= Stanford Law School Three Strikes Project =

American legal representation clinic

The Stanford Law School Three Strikes Project is one of the eleven Mills Legal Clinics at Stanford Law School. Founded in 2006, it provides legal representation to convicts serving life sentences under California's three strikes law for committing minor, non-violent felonies. Under the supervision of clinic instructors, students represent clients in both federal and state court. The Project is directed by attorney and lecturer Michael Romano.

In order to secure the release of its clients, the Project pursues resentencing hearings or constitutional challenges to the sentences imposed, either by direct appeal or post-conviction habeas petitions. Typical claims include ineffective assistance of counsel under the Sixth Amendment, cruel and unusual punishment prohibited by the Eighth Amendment, and habeas petitions with newly discovered evidence under People v. Superior Court (Romero), 13 Cal.4th 497 (1996), and People v. Williams, 17 Cal.4th 148 (1998). Clinic students work in two-person teams representing a single client, visiting the client in prison, conducting factual investigations throughout California, and drafting court pleadings and briefs.

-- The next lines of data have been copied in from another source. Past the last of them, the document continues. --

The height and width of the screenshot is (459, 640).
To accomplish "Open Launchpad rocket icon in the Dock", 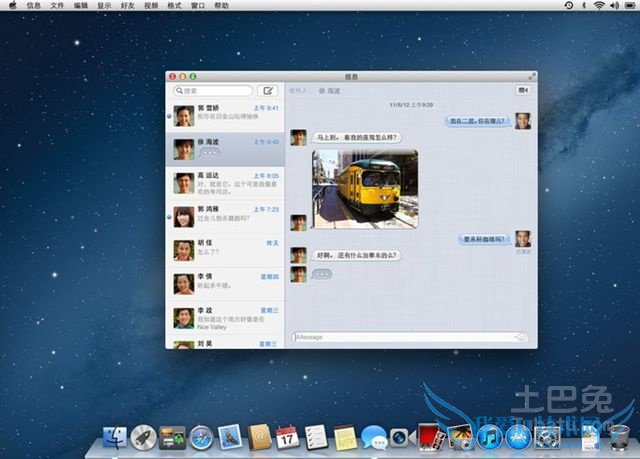I will point(144,436).
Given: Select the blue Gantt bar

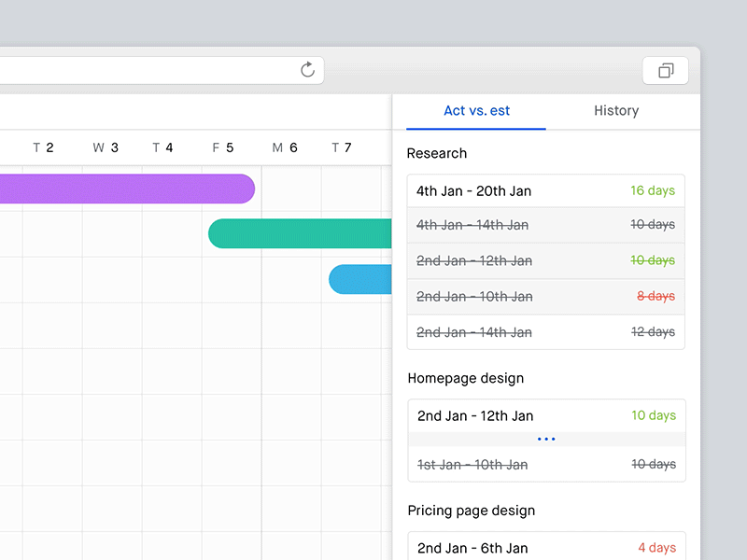Looking at the screenshot, I should pos(364,279).
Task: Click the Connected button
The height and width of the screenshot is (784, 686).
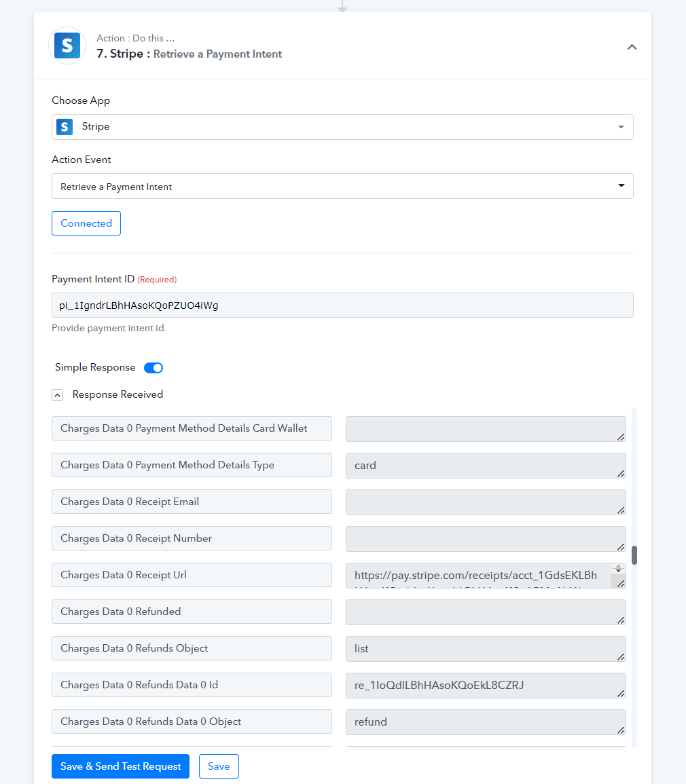Action: [86, 223]
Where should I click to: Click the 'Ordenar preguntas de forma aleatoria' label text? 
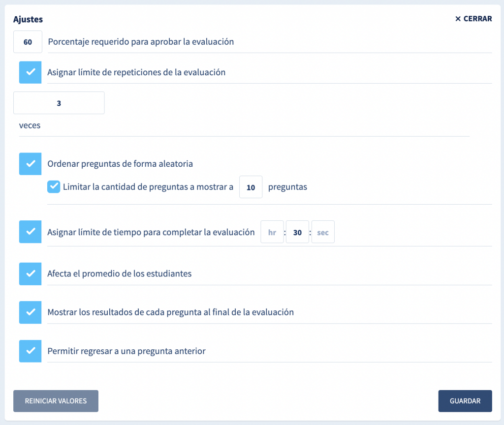point(120,164)
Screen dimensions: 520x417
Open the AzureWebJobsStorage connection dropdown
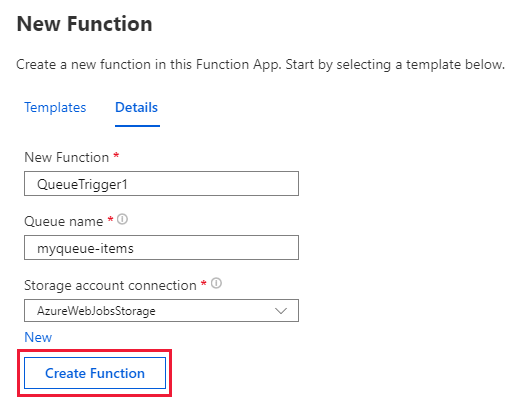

Despite facing difficult legal terrain under Ewing v. California, 538 U.S. 11 (2003), and Lockyer v. Andrade, 538 U.S. 63 (2003), in which the United States Supreme Court effectively foreclosed relief for the disproportionality of third-strike sentences under the federal Cruel and Unusual Punishment Clause, the Project has been largely successful. To date, it has won the reversal or resentencing of over 150 people. Previous clients had been sentenced to life in prison for minor crimes such as possession of less than a gram of narcotics, stealing a dollar's worth of change from a car, shoplifting three disposable cameras, writing bad checks, and stealing tools from a tow truck.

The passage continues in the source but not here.